Segment Start: RECORDS TO USE
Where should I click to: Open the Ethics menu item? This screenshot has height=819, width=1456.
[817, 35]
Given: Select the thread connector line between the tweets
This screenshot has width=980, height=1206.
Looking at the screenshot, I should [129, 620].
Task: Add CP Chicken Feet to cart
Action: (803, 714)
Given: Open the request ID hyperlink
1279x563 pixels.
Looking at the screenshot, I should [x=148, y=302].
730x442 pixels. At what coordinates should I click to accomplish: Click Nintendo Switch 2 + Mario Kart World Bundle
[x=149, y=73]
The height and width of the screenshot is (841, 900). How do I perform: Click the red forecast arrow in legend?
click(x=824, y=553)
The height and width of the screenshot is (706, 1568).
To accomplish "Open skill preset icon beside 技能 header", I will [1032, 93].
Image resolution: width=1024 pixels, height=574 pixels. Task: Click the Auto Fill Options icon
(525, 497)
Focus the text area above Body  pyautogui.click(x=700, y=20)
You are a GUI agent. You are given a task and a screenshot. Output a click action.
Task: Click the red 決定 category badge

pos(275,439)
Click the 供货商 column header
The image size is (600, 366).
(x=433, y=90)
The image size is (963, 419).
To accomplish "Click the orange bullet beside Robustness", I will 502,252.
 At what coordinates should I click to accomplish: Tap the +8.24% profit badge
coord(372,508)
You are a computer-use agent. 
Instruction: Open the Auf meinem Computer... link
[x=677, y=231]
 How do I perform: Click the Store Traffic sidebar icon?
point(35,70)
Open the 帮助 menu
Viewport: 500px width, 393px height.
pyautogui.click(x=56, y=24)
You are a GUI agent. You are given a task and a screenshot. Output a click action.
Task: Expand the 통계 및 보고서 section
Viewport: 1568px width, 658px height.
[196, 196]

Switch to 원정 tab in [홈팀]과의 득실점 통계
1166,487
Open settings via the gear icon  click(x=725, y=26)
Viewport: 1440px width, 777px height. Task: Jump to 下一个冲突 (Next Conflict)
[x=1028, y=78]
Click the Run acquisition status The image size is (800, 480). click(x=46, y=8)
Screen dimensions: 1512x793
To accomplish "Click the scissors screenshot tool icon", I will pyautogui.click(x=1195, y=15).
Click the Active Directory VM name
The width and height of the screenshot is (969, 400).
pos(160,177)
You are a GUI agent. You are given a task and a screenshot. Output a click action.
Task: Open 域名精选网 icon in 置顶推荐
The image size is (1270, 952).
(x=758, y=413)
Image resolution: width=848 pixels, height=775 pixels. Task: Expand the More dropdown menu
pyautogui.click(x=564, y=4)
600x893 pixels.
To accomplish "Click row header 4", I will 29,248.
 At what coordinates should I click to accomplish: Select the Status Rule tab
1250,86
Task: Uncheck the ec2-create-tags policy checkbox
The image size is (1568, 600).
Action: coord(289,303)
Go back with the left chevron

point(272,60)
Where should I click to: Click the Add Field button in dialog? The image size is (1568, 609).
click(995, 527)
Segment End: RECORDS TO USE
### PROBLEM DESCRIPTION
There is a run of lines above from the one with "Screen dimensions: 1512x793" to the one with "Task: Uncheck the"; print exactly that run, both ends included, and nothing else.

### ANSWER FOR THIS EXERCISE
Screen dimensions: 1512x793
To accomplish "Click the scissors screenshot tool icon", I will pyautogui.click(x=1195, y=15).
Click the Active Directory VM name
The width and height of the screenshot is (969, 400).
pos(160,177)
You are a GUI agent. You are given a task and a screenshot. Output a click action.
Task: Open 域名精选网 icon in 置顶推荐
The image size is (1270, 952).
(x=758, y=413)
Image resolution: width=848 pixels, height=775 pixels. Task: Expand the More dropdown menu
pyautogui.click(x=564, y=4)
600x893 pixels.
To accomplish "Click row header 4", I will 29,248.
 At what coordinates should I click to accomplish: Select the Status Rule tab
1250,86
Task: Uncheck the ec2-create-tags policy checkbox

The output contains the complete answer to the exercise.